--- WHAT TO PRODUCE ---
Look through the data below for the line with "Pricing (383, 2362)", and transcribe it exactly together with each line after it up to and including the line with "OIL CHANGER KIT12". Give nothing else.

-- ENTRIES SUPPLIED follows --

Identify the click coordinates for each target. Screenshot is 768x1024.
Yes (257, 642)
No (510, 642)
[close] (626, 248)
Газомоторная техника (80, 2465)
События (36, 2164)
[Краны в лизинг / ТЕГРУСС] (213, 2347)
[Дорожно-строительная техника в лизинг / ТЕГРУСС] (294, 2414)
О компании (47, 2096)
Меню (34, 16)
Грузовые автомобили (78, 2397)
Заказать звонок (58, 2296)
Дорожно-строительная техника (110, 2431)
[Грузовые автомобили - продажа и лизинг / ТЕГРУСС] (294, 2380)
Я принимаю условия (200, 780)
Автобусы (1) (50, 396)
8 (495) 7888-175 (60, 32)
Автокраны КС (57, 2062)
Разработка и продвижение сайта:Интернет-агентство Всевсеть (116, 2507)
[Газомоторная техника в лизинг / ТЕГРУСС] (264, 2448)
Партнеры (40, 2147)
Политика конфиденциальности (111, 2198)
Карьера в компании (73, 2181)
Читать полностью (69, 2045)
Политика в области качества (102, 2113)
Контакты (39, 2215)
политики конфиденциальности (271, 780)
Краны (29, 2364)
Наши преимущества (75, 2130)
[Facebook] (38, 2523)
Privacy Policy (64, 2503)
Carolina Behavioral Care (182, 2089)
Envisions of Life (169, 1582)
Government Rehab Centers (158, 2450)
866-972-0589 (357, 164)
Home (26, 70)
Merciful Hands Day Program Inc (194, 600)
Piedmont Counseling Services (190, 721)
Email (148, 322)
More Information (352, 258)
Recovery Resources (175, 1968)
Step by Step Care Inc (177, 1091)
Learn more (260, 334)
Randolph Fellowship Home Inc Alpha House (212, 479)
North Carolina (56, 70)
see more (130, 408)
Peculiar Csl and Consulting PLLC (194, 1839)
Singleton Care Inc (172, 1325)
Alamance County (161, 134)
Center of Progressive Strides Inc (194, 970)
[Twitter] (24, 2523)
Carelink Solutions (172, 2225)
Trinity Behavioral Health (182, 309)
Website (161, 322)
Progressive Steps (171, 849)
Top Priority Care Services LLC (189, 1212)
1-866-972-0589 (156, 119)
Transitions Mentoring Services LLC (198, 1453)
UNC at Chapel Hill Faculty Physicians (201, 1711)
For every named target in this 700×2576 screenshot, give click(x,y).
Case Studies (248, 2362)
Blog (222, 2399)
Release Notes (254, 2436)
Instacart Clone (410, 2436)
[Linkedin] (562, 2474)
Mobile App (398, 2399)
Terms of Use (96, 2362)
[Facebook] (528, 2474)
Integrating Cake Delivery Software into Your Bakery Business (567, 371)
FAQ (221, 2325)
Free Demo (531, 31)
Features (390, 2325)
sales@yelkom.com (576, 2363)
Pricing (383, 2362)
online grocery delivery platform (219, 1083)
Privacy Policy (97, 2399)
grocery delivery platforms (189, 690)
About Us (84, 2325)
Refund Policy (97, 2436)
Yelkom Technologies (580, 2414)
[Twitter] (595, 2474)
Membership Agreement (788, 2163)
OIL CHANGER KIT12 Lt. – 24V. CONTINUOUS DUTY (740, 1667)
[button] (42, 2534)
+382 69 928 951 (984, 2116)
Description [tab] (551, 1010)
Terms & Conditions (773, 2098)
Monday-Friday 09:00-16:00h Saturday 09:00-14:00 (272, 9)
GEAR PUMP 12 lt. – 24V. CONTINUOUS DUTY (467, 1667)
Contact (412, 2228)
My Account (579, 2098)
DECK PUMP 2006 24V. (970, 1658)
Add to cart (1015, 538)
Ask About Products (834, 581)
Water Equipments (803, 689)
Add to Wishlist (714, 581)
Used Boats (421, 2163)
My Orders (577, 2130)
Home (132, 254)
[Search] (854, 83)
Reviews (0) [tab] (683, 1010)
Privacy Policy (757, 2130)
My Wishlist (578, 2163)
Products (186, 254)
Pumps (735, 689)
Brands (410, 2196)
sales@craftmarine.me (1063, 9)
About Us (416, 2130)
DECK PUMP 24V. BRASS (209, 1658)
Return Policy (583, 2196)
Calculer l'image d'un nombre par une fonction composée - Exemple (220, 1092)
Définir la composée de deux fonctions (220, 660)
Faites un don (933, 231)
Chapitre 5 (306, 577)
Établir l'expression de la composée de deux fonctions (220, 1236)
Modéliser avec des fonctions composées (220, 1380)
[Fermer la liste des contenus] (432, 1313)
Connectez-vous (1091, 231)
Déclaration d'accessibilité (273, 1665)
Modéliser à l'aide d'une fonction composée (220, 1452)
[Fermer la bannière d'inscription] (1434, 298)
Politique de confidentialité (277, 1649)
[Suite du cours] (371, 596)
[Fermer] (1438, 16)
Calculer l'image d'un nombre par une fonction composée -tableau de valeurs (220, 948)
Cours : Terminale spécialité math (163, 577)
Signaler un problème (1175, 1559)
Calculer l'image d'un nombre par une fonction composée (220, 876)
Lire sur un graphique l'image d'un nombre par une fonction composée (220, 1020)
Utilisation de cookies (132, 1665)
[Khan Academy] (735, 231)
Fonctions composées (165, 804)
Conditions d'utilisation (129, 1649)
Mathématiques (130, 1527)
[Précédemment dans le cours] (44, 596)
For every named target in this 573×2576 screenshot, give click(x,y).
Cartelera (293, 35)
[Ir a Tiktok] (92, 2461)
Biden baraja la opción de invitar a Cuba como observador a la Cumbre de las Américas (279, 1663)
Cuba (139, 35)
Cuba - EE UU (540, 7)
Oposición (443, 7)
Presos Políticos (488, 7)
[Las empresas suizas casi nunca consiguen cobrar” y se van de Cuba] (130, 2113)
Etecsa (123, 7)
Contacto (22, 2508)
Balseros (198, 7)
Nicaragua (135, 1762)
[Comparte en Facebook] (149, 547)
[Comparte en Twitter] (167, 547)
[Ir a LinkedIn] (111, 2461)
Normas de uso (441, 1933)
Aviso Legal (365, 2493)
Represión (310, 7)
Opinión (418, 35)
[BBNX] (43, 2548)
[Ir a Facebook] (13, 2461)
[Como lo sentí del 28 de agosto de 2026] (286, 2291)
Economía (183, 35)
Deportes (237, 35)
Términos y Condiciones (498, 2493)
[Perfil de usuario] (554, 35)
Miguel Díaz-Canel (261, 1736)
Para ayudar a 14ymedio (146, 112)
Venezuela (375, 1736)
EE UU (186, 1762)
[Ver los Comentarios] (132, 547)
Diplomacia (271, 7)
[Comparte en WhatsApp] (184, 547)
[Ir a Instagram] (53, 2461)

-- ENTRIES SUPPLIED concluded --

--- ANSWER BOX ---
Pricing (383, 2362)
online grocery delivery platform (219, 1083)
Privacy Policy (97, 2399)
grocery delivery platforms (189, 690)
About Us (84, 2325)
Refund Policy (97, 2436)
Yelkom Technologies (580, 2414)
[Twitter] (595, 2474)
Membership Agreement (788, 2163)
OIL CHANGER KIT12 Lt. – 24V. CONTINUOUS DUTY (740, 1667)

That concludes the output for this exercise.